In [1]:
# automatically upload modules
%load_ext autoreload
%autoreload 2

In [2]:
from argparse import Namespace
import os
import pandas as pd
#import pickle
from ray import tune
import ConfigSpace as CS
from ray.tune.suggest.bohb import TuneBOHB
from ray.tune.schedulers import HyperBandForBOHB
import torch
import argparse # for ray distributed training

from genome_embeddings import data_viz
from genome_embeddings import evaluate
from genome_embeddings import models
from genome_embeddings import train_test
from genome_embeddings import util
from genome_embeddings import trainable # import before ray (?)
import ray

In [3]:
flags = Namespace(
    DATA_FP = '/Users/natasha/Desktop/mcgill_postdoc/ncbi_genomes/genome_embeddings/data/', 
    SAVE_FP = '/Users/natasha/Desktop/mcgill_postdoc/ncbi_genomes/genome_embeddings/',
    KEGG_FP = '/Users/natasha/Desktop/mcgill_postdoc/ncbi_genomes/kegg_dataset/',
    data_source = 'kegg', #['get_homologues' | 'kegg']
    n_test = 0.1, # train-test split, n * 100 = % of data that goes into test set (e.g.: 0.1 -> 10%)
    num_epochs = 2, # IF CIRRICULUM, DO NOT SET < 3
    batch_size = 128,
    lr = 1e-3,
    kfolds = 10, # number of folds for cross-validation
    print_every = 50, # print loss every n batches during training (5)
    replacement_threshold = 0.5, # probability over which binarizer converts to a 1
    num_corruptions = 100, # number of corrupted versions of a genome to produce
    corruption_fraction = 0.5, # fraction of genes to retain during corruption process
    phy_mode = "bacteria_only", # training with only bacteria vs also euk/arch
    cirriculum = False, # implement cirriculum learning based on gene count
    rare_threshold = 10, # drop features that occur fewer than this times in training ds 
    weight_decay=0.1 # L2 regularization
    )

### Data exploration + preprocessing 

In [4]:
# # First create genome representations (very slow)
# # Each genome is a list of KO's and/or KEGG modules
# if os.path.isfile(flags.DATA_FP+'genome_to_mod.csv'):
#     print("Genome representations already exist")
# else:
#     genome_rep.genome_kos(flags.KEGG_FP)
#     print("Must generate genome representations from scratch.
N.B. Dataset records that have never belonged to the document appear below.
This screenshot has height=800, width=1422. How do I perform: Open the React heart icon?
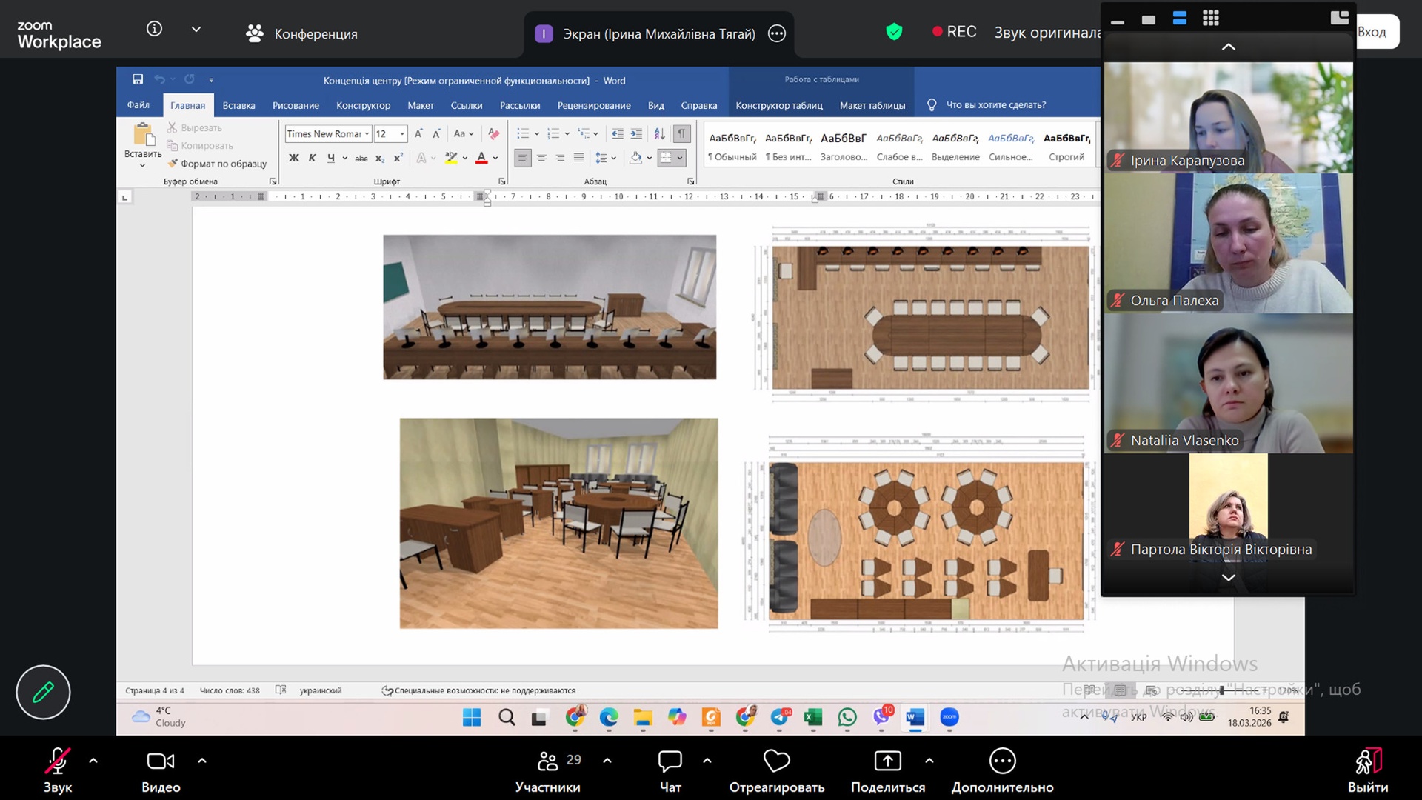(776, 761)
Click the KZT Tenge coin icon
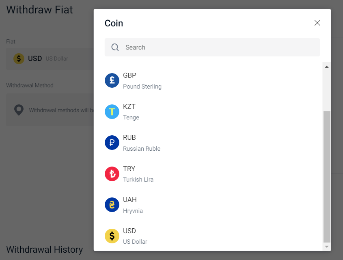The image size is (343, 260). click(112, 112)
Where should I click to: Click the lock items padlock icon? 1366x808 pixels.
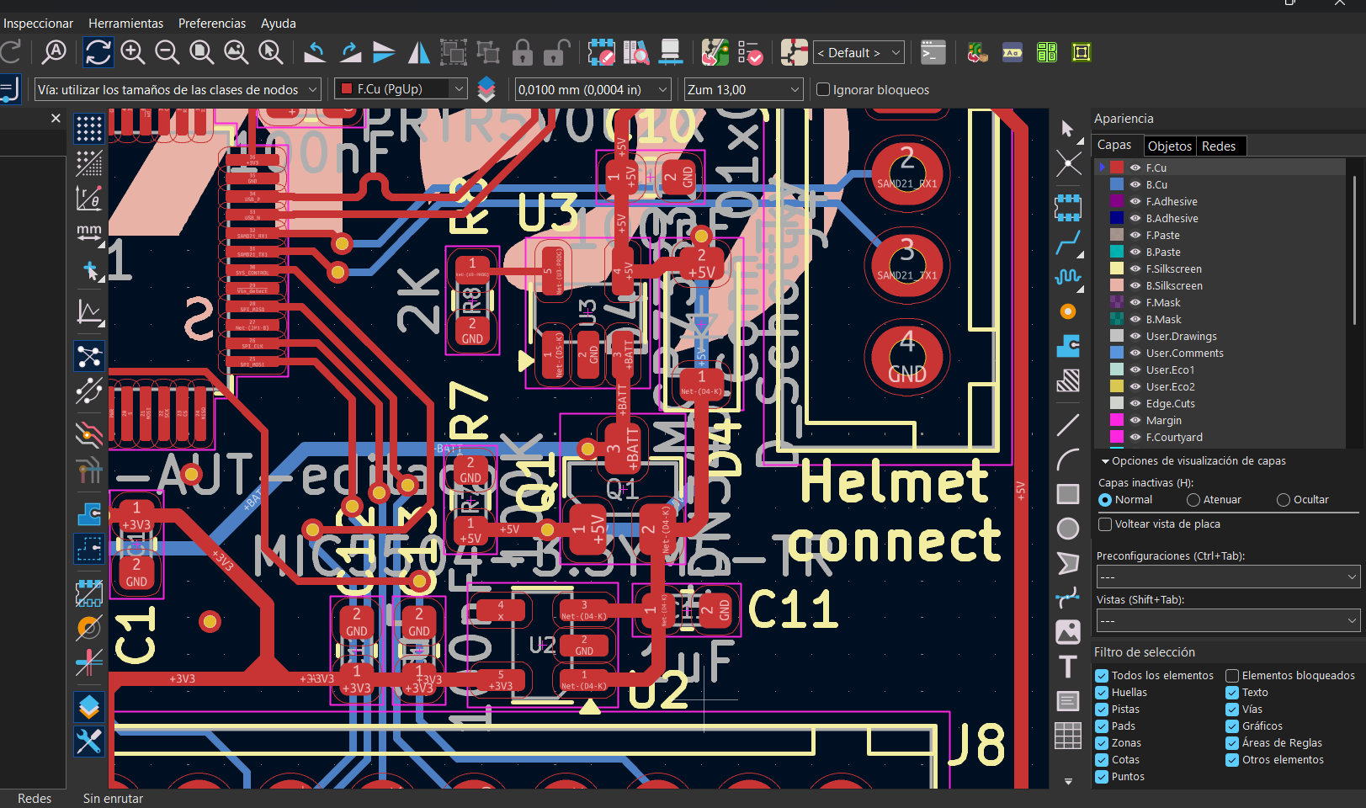(x=523, y=53)
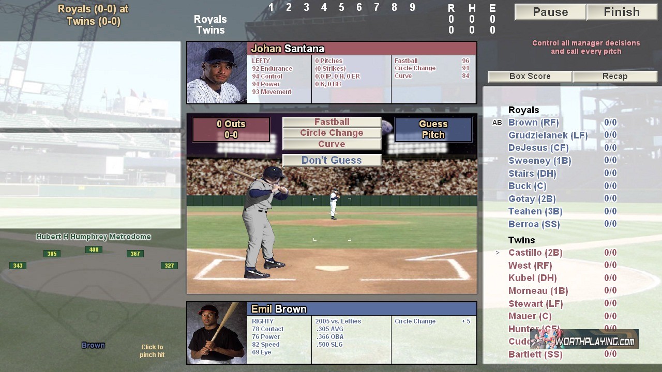Open the Box Score tab
Screen dimensions: 662x372
pyautogui.click(x=530, y=76)
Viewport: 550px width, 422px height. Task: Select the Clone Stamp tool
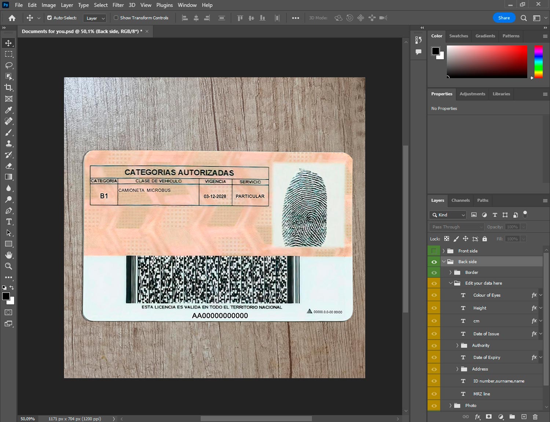[8, 144]
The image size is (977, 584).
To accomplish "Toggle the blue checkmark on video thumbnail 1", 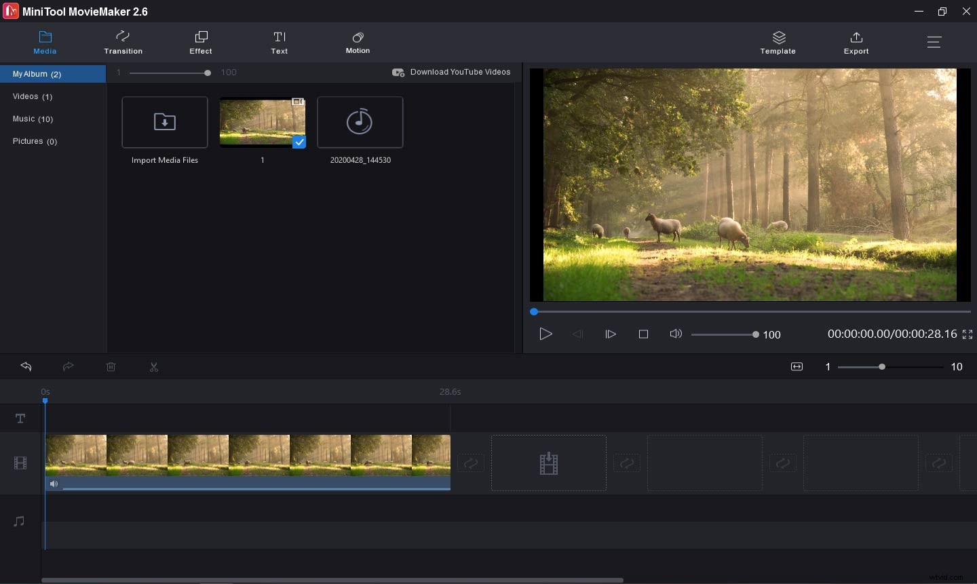I will 299,142.
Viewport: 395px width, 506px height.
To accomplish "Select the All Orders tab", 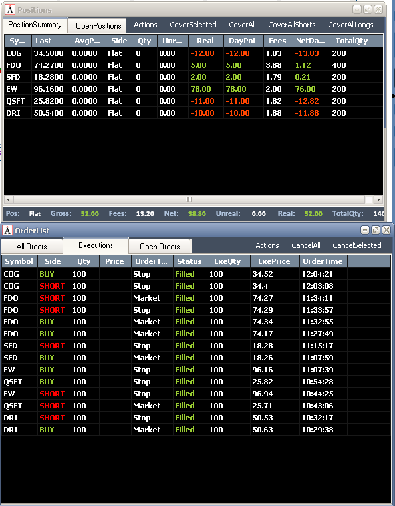I will tap(32, 247).
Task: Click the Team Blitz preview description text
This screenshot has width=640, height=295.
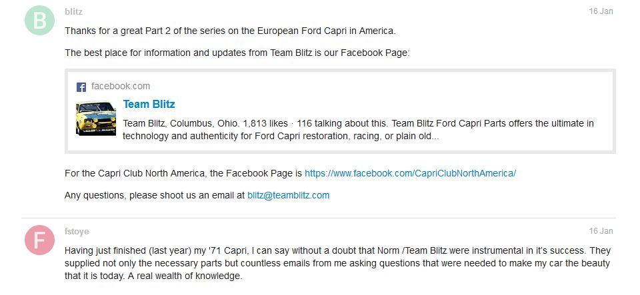Action: click(x=359, y=130)
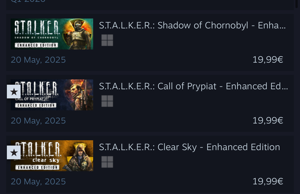This screenshot has height=194, width=300.
Task: Click the Windows platform icon under Call of Prypiat
Action: click(x=107, y=101)
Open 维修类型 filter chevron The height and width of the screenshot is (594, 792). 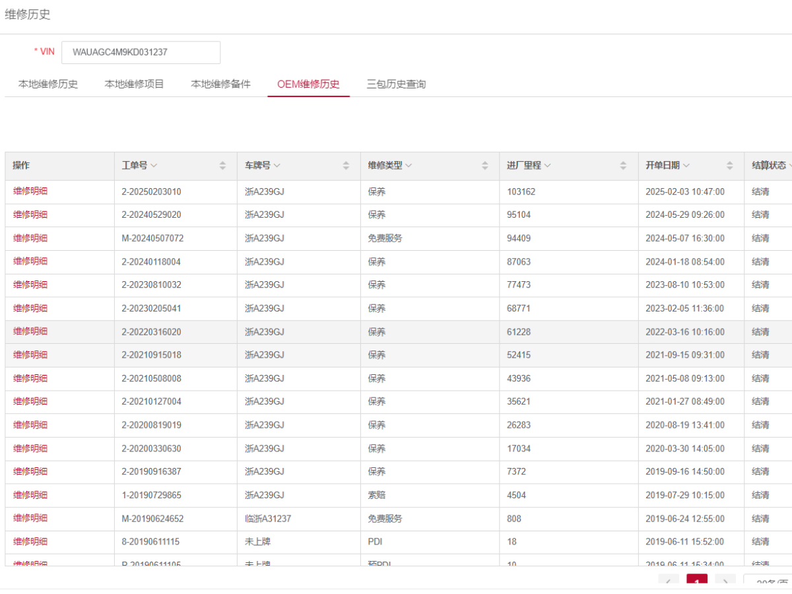coord(409,166)
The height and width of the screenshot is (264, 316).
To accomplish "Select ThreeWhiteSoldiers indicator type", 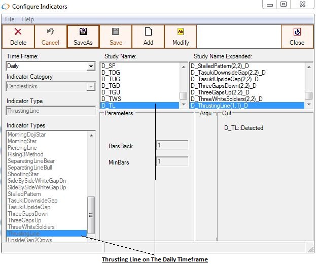I will [31, 227].
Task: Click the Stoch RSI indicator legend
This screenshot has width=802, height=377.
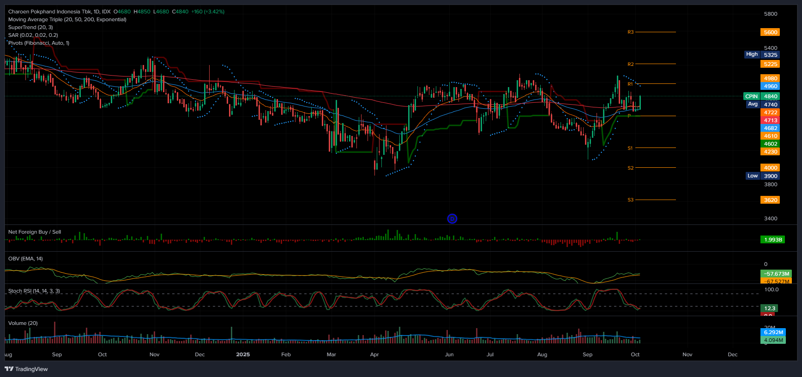Action: 34,291
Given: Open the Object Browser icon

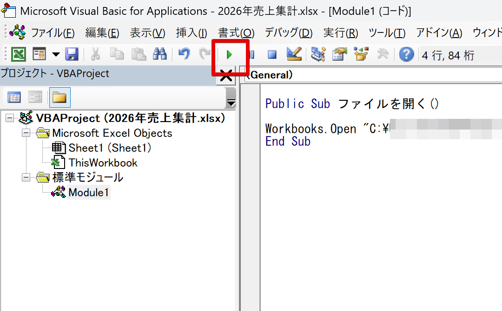Looking at the screenshot, I should pyautogui.click(x=361, y=55).
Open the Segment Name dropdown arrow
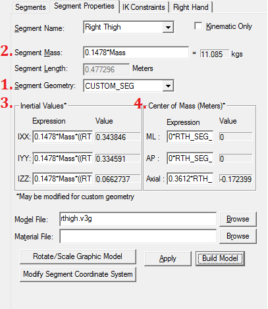Screen dimensions: 268x309 coord(168,28)
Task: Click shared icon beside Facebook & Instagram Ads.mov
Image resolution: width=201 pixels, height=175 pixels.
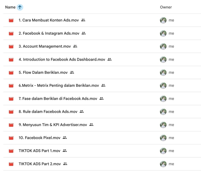Action: pyautogui.click(x=84, y=33)
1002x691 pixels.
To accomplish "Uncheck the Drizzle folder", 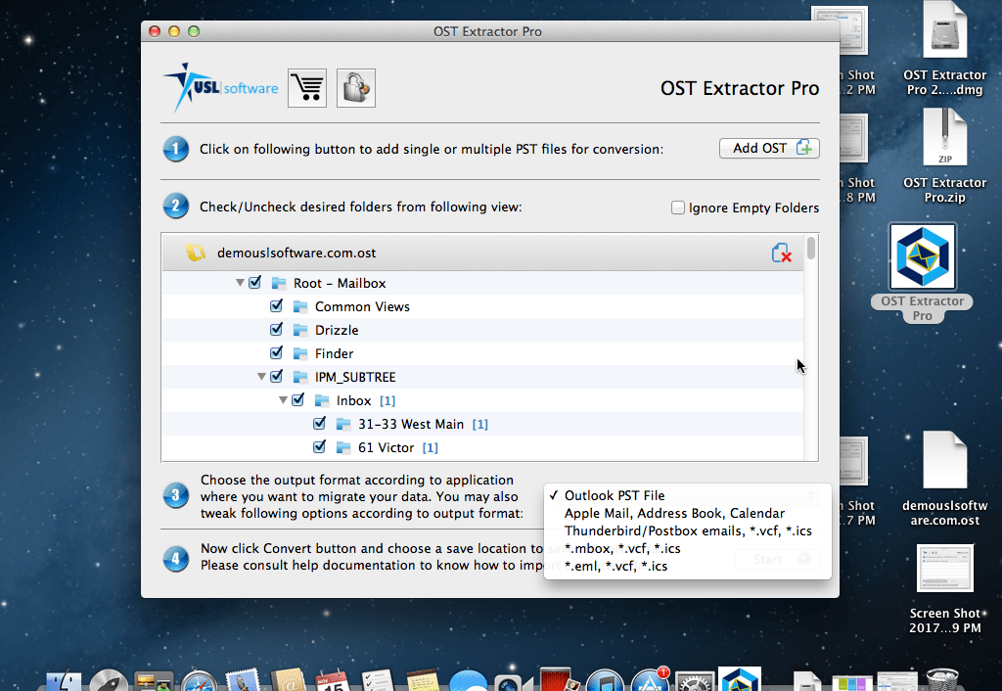I will click(276, 330).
This will take several hours.")

In [5]:
# df, cluster_names = util.load_data(flags.DATA_FP, flags.data_source)
# genome_to_tax = util.genome_to_tax(df)
# with open('cluster_names.txt', 'wb') as filehandle:
#     pickle.dump(cluster_names, filehandle)


In [6]:
#data_viz.tax_distrib(df, genome_to_tax)

In [7]:
#data_viz.module_stats(df)

In [8]:
#data_viz.genes_per_genome(df)

In [9]:
# # Split train-test sets in a phylogenetically balanced manner 
# if os.path.isfile(flags.DATA_FP+'uncorrupted_train_balanced.csv'):
#     print("Train-test split already exists, loading from file")
#     train_orig = pd.read_csv(flags.DATA_FP+"uncorrupted_train_balanced.csv", index_col=0)    
#     test_orig = pd.read_csv(flags.DATA_FP+"uncorrupted_test_balanced.csv", index_col=0)    

# else:
#     # Create dict mapping each genome to a unique numerical ID
#     genome_to_num ={}
#     for i,genome in enumerate(df.index):
#         genome_to_num[genome] = i

#     num_to_genome = {v: k for k, v in genome_to_num.items()}
        
#     print("Generating train-test split")
#     train_orig, test_orig = util.balanced_split(df, flags.n_test, genome_to_tax, 
#                                                 num_to_genome, flags.DATA_FP)    
#     train_orig.to_csv(flags.DATA_FP+'uncorrupted_train_balanced.csv')
#     test_orig.to_csv(flags.DATA_FP+'uncorrupted_test_balanced.csv')

In [10]:
#data_viz.hist_prob_ko(train_orig)

In [11]:
# if flags.phy_mode == "bacteria_only":
#     train_genomes = train_orig.index.to_list()
#     test_genomes = test_orig.index.to_list()
    
#     unf_train_data, train_tax_dict = util.bacteria_only(train_orig, train_genomes, genome_to_tax)
#     unf_test_data, test_tax_dict = util.bacteria_only(test_orig, test_genomes, genome_to_tax)

In [12]:
# # Remove rare features from train + test datasets
# # Rare = fewer than n occurences in training dataset
# # Last argument specifies n, set to correspond to 1% of genomes (3432 genomes -> n = 34)
# train_data, test_data, cluster_names = util.remove_rare(unf_train_data, unf_test_data, 
#                                                         cluster_names, unf_train_data.shape[0]*0.01)

In [13]:
# Produce corrupted genomes
# Could eventually do re-sampling / extra-corrupting to have more examples of "rare" genome types
#    e.g.: those from underrepresented groups M00003   

if os.path.isfile(flags.DATA_FP+'corrupted_train_0607.pt'):
    print("Corrupted genomes already exist")
    train_data = torch.load(flags.DATA_FP+"corrupted_train_0607.pt")
    test_data = torch.load(flags.DATA_FP+"corrupted_test_0607.pt")
    genome_idx_train = torch.load(flags.DATA_FP+"genome_idx_train_0607.pt")
    genome_idx_test = torch.load(flags.DATA_FP+"genome_idx_test_0607.pt")
else:
    print("Generating corrupted dataset from scratch with",flags.num_corruptions,"corrupted versions of each genome")
    train_data, genome_idx_train = util.corrupt(train_data, flags.num_corruptions, flags.corruption_fraction, 
                                                cluster_names, "train", flags.DATA_FP)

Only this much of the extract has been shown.